Toyota Akui Ekpor Mobil Buatan Dalam Negeri Melambat

Toyota Akui Ekpor Mobil Buatan Dalam Negeri Melambat

Kinerja ekspor mobil dari Toyota Indonesia bakal berat tahun ini akibat pandemi. Kinerja ekspor mobil buatan dalam negeri diprediksi mengalami perlambatan sekitar 40-50 persen tahun ini. Kondisi tersebut sebagai dampak dari pandemi virus corona alias Covid-19 yang mempengaruhi produksi dan daya beli masyarakat menurun.

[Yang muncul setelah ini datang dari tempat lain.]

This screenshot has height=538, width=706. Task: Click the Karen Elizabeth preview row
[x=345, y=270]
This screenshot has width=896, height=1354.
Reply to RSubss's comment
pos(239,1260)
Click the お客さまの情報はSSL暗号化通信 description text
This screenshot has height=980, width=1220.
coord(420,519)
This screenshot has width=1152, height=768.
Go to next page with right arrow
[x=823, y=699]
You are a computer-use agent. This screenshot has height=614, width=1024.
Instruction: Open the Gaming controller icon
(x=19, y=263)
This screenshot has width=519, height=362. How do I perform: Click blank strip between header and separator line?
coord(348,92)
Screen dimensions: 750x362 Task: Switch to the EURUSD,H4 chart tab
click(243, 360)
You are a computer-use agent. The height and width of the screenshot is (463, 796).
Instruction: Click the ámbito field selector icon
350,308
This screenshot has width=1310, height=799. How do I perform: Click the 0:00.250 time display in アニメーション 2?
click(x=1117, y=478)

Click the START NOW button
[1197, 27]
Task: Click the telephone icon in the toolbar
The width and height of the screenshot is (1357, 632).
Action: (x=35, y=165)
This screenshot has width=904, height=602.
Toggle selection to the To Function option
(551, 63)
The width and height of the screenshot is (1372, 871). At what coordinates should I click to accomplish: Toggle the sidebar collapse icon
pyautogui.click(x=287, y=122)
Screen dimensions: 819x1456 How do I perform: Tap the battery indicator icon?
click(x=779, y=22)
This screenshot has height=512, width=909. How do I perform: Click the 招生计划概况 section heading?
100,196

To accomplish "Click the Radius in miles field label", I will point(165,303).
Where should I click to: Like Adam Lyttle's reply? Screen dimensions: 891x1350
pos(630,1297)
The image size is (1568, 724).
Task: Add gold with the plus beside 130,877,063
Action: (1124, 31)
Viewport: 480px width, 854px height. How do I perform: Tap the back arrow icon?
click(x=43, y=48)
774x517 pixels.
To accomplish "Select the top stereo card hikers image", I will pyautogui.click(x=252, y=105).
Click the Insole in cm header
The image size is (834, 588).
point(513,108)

Warih Andang Tjahjono, Presiden Direktur PT Toyota Motor Manufacturing Indonesia (TMMIN) mengatakan, kami sampai dengan maret memang masih normal, mulai terasa dampak mulai bulan April hingga saat ini. Kemudian, pada Mei produksi berhenti dan baru berjalan kembali di 2 Juni 2020,” kata Warih dalam diskusi virtual beberapa waktu lalu.

Toyota Akui Ekpor Mobil Buatan Dalam Negeri Melambat

Untuk diketahui, meski sudah kembali beroperasi Toyota hanya mengaktifkan 1 shift operasi saja di pabriknya. Sementara itu, Warih juga menjelaskan pelemahan pencapaian ekspor di 2020 juga disebabkan negara-negara tujuan ekspor, seperti di Timur Tengah, Amerika Selatan, dan Afrika belum pulih seluruhnya dampak pandemi. “Kami berharap kuartal IV/2020 mulai ada reacton to normal, baik pasar domestik maupun ekspor.

“Mungkin ada yang mulai lebih awal di kuartal ketiga, yakni hubungannya dengan komponen CKD yang kami ekspor ke negara-negara yang mulai stabil seperti Vietnam dan Thailand. Toyota juga optimistis, jika nantinya pada kuartal keempat situasi pandemi di Indonesia sudah mereda, pasar otomotif bisa mengalami peningkatan hingga 2 atau 3 kali lipat,” ungkap Warih.

Toyota Akui Ekpor Mobil Buatan Dalam Negeri Melambat

Sementara kondisi ekonomi negara-negara utama yang menjadi tujuan ekspor Toyota Indonesia, sebagian besar masih parah, sebagaimana dikatakan Direktur Administrasi, Korporasi, dan Hubungan Eksternal TMMIN Bob Azam. “Kawasan Amerika Tengah, terutama Timur Tengah karena harga minyak anjlok dan diprediksi baru mencapai 60 dolar Amerika Serikat (AS) per barel pada 2022. Selain itu Arab Saudi menaikkan VAT (Pajak Pertambahan Nilai) dan pajak impornya dari 5 menjadi 7 persen,” katanya.

Berdasarkan data Gabungan Industri Kendaraan Bermotor Indonesia ( Gaikindo), ekspor kendaraan bermotor secara utuh atau completely built-up ( CBU) Toyota pada Mei 2020 hanya mencapai 2.595 unit, turun 10 persen dari bulan sebelumnya. Sedangkan bila dibandingkan periode yang sama tahun lalu, terjadi penurunan sebesar 69 persen atau dari 8.476 unit.